According to the Yogācāras, this (fourfold) complexity of our mental processes in each ordinary moment of life cannot be explained in terms of a “one-dimensional” Abhidharma model. Thirdly, the ability of the ālayavijñāna to condition the simultaneous emergence of other forms of consciousness is essential from a soteriological perspective as well. While this point is not mentioned among the eight proofs enumerated in the Yogācārabhūmi, other texts such as Vasubandhu’s Pañcaskandhaka or Sthiramati’s Pañcaskandhakavibhāṣā emphasise that without a multi-layered mind the mental defilements (kleśa) that hinder liberation could not be eliminated. This is because a defilement and its counteragent cannot be active in the same instance of consciousness. Therefore, as the argument goes, we need to posit a multi-layered mind where the counteracting mental states are able to act directly on the defilements that are in a dispositional “seed” state in the ālayavijñāna.[31]

3. The cittamātra doctrine: The priority of the mind

3.1 The idealism debate

Arguably, the most famous and, at the same time, hotly debated doctrine of the Yogācāra tradition in modern scholarship is the cittamātra or vijñaptimātra teaching. While not every Yogācāra work advocates the mind- or cognition-only position in any robust sense, the strand of Yogācāra thought that does is frequently referred to in the secondary literature by the neologism “Yogācāra-Vijñānavāda”. The doctrine has often been understood to encapsulate the Western conception of idealism, i.e., the philosophical position that assigns some fundamental priority to the mind or cognition over the (apparently external or material) sensible world (for various Western variants of idealism, see the entry on idealism).

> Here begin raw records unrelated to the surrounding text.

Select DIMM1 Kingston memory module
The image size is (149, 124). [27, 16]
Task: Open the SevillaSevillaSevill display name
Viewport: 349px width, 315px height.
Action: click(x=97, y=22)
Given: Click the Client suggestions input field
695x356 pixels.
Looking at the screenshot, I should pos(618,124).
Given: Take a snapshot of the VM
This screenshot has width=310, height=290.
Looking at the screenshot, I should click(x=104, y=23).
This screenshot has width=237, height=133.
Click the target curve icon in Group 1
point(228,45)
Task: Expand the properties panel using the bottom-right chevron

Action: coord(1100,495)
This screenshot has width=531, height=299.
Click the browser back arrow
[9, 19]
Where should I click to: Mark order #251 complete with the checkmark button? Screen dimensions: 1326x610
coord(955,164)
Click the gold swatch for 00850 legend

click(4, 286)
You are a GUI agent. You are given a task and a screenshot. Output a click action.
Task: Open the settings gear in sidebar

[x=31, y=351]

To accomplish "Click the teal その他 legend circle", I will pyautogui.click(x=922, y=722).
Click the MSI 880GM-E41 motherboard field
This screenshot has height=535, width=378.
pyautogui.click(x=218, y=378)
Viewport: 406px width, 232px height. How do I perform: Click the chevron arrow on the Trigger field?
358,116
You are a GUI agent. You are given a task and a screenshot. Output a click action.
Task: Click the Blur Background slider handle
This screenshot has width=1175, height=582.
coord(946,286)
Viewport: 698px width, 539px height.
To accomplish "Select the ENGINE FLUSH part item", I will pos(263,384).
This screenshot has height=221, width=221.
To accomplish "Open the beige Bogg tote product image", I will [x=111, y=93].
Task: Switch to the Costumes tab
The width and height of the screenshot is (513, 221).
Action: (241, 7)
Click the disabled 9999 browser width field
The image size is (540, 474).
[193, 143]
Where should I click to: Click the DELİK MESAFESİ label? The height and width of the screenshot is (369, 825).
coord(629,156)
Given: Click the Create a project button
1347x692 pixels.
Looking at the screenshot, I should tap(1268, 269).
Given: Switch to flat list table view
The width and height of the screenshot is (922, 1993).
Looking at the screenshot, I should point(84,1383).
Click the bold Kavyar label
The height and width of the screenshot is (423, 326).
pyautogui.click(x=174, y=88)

When considering possible ways to spell out this priority in the context of Yogācāra it is useful, and customary, to distinguish between three levels of interpretation: the level of (i) the objects of perception, (ii) the causes of our perceptions, and (iii) ultimate reality (for slightly different three-level analyses, see Finnigan 2017 and the entry on Vasubandhu). While, as we shall see, it is quite difficult to determine whether the doctrine of “mere consciousness” holds true at the ultimate level of reality, the priority of mind at the first two levels seems fairly straightforward. According to the Yogācāra-Vijñānavāda position, the objects constituting the (apparently external) sensible world are mind-dependent in the sense that they are nothing but appearances in our cognitions, that is to say, they exist only insofar as they are cognised. The proponents of Yogācāra-Vijñānavāda also hold that our cognitions of sensible objects have a mental cause, since they arise directly from the ālayavijñāna’s seeds. Nevertheless, there is considerable disagreement over the exact ontological implications of these views.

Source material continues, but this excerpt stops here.